A Department of Homeland Security Office of Inspector General report found that screening all airport employees “raises feasibility issues, ” such as staffing and physical changes at checkpoints.

“It can be done, but it changes the way you do security,” said Reno, Nev.-based security consultant Doug Laird. “It’s something that needs to be done. Just because somebody passed a background check doesn’t mean they don’t need to be screened.”

Changing threat

According to a TSA report in 2009, Homeland Security Institute found that random screening is “roughly” as effective in finding contraband items as 100 percent employee screening. But Southwell said the terrorist threat has changed since then.

“With what we’ve seen in the last six months and the evolution of course of the insider threat where you have Americans being recruited, certainly greater thought has to be given to not just giving employees the expectation that they will be screened…. but giving the employee the impression of certainty that they will be screened,” Southwell said.

The Hartsfield-Jackson gun-running scheme came to light in December, when a Delta baggage handler was charged with helping to smuggle guns onto jets bound for New York City. The worker used his employee access to secure areas to smuggle guns into the airport and pass them to another man who took them onto flights to New York, according to the charges.

“It’s just the latest event to occur that shows there’s a vulnerability,” Laird said.

In another recent incident, a Federal Aviation Administration safety inspector was caught with a gun in his bag after landing in New York on a flight from Atlanta. That led the FAA to suspend a program allowing inspectors to bypass TSA screening checkpoints while doing their jobs.

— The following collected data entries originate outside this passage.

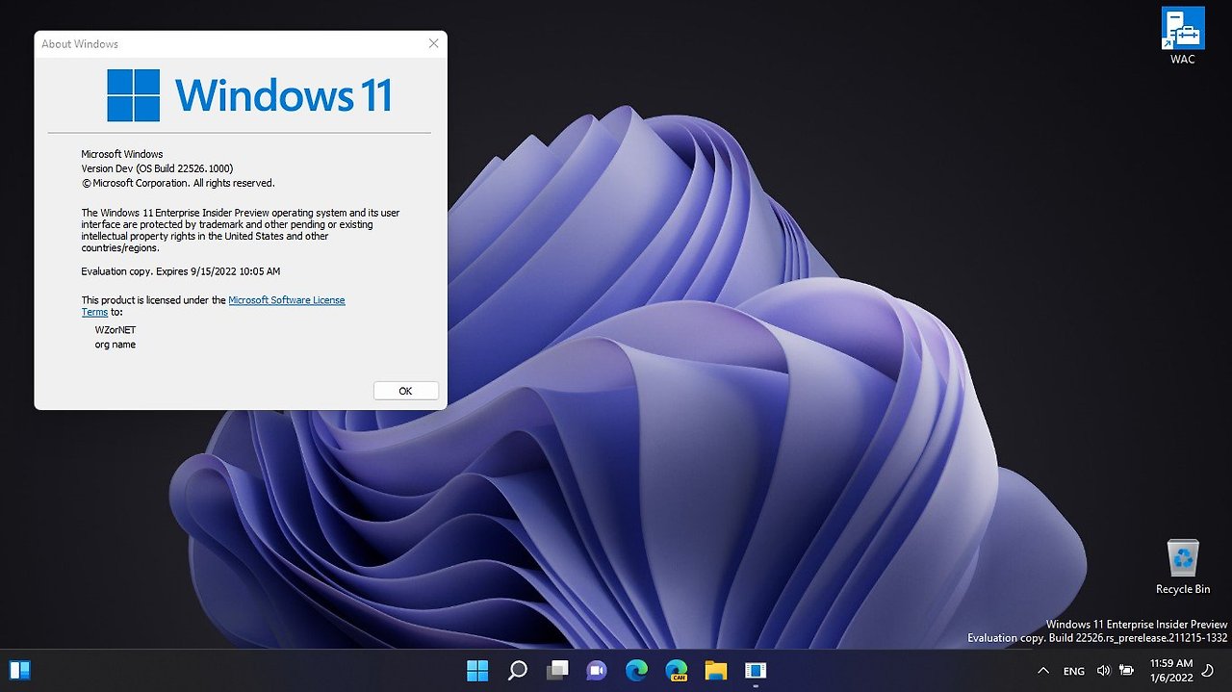Click the Windows 11 logo in the dialog
1232x692 pixels.
tap(132, 95)
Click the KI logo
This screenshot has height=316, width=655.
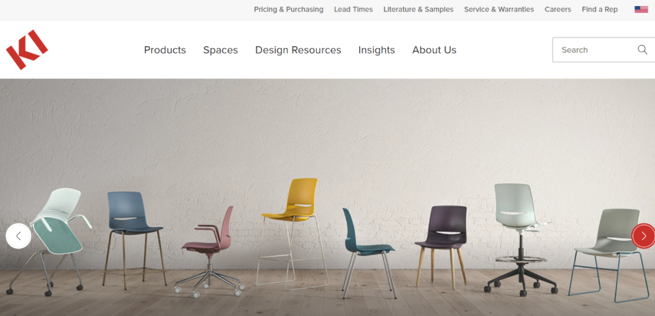point(27,50)
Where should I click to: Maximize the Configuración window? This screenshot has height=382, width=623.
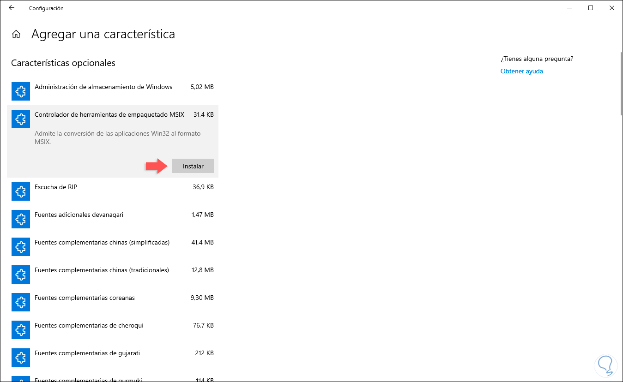tap(591, 8)
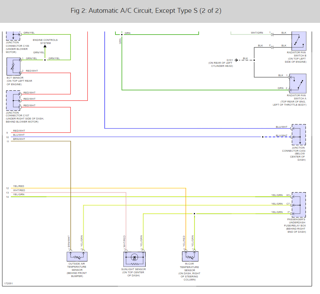
Task: Click the YEL/GRN K5 terminal label
Action: coord(280,195)
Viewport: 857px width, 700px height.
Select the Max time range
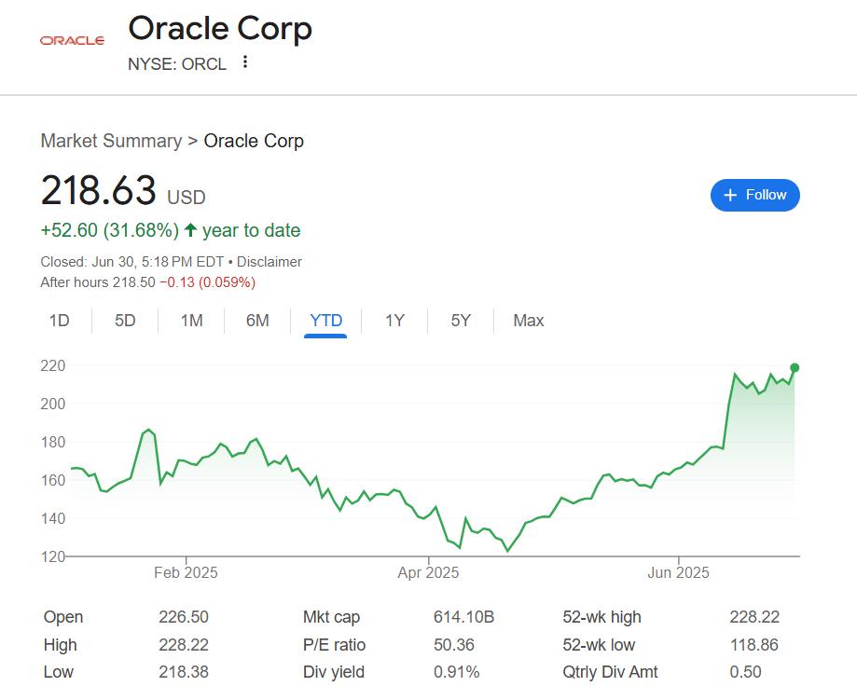pos(528,321)
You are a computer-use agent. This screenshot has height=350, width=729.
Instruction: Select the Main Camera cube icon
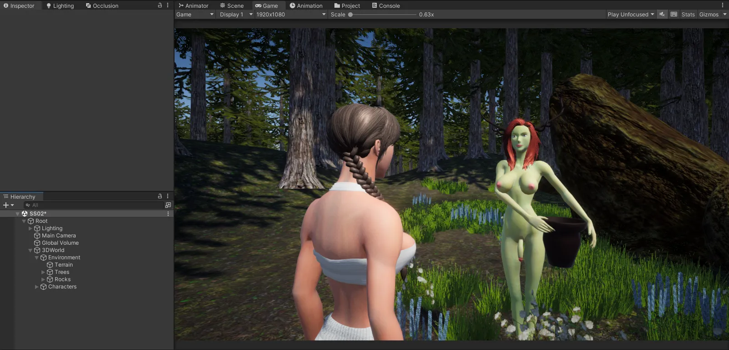(x=37, y=236)
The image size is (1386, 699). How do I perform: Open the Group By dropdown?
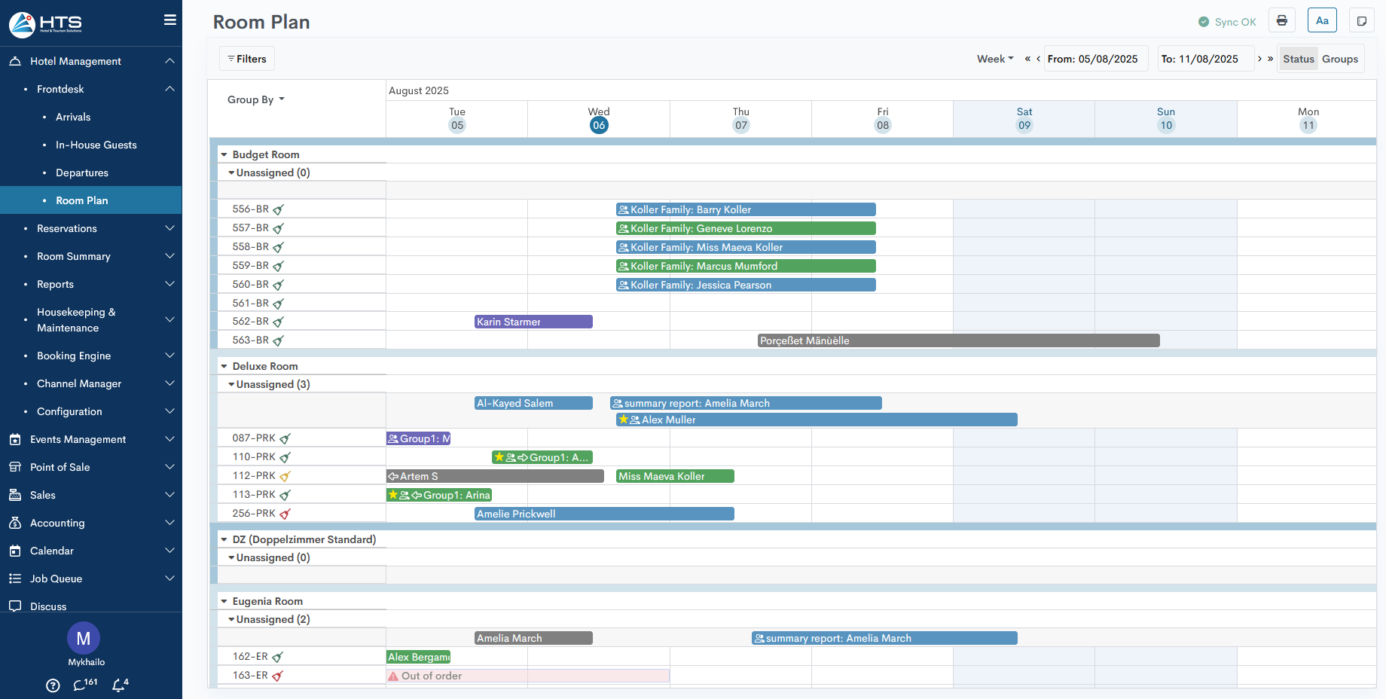tap(255, 99)
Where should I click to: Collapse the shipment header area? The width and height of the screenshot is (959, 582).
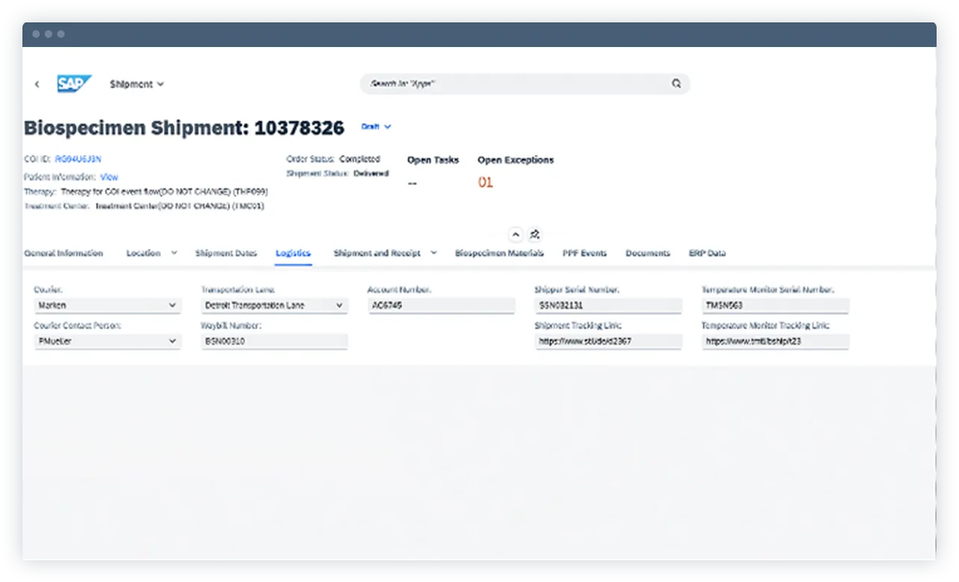515,234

Such incidents have happened periodically at various airports. Last year, an AirTran baggage handler at Hartsfield-Jackson was sentenced to 10 years in prison for bypassing TSA security with a machine gun. Four JetBlue employees and one Delta employee in Boston were charged with smuggling cash and evading airport security checkpoints, and a California man was sentenced to 22.5 years in prison for his role as a supplier to a drug trafficking network, with the help of an airport employee.

A question of money

It’s unclear how much funding is available and from where. The TSA already faces budget pressure and last week faced possible furloughs amid congressional battles over Homeland Security funding. Airlines pay for some of their own security costs, but may be reluctant to pay a significantly higher bill for full screening. Few airports — which are typically part of city, county or state governments — have volunteered to pay to screen all of the workers of airlines, contractors and others who come through airport entryways.

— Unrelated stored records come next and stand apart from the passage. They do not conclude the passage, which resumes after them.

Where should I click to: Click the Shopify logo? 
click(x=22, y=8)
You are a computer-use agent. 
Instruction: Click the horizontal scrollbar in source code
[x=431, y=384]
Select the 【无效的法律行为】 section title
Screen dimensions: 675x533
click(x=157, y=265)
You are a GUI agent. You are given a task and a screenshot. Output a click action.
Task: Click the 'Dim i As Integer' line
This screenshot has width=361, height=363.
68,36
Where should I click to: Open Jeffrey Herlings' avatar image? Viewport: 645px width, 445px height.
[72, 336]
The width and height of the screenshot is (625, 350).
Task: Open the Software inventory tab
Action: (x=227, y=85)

“Somebody’s cost is going up,” Price said, adding that passengers will end up paying for it. “They’re going to increase parking lot fees, charge more for concessions… At some point, does it increase your taxes?”

Even with 100 percent screening there are still vulnerabilities, such as tossing a bag over a perimeter fence or smuggling one in on revolving baggage belts, through truck deliveries or cargo facilities, or on connecting flights from other airports without such screening.

Two major airports do full screening of employees — Miami and Orlando, both seeking to stem drug and weapons smuggling.

With attention focused on Atlanta since the gun-running case, Southwell said the airport has spent the weeks since developing short- and long-term plans to tighten employee access. He hopes to pilot automated security screening systems for employees that may involve biometrics and other technology.

“We will be focusing on smarter access control,” Southwell said. “No system is fool-proof… But I believe there’s quite a bit of room for improvement.”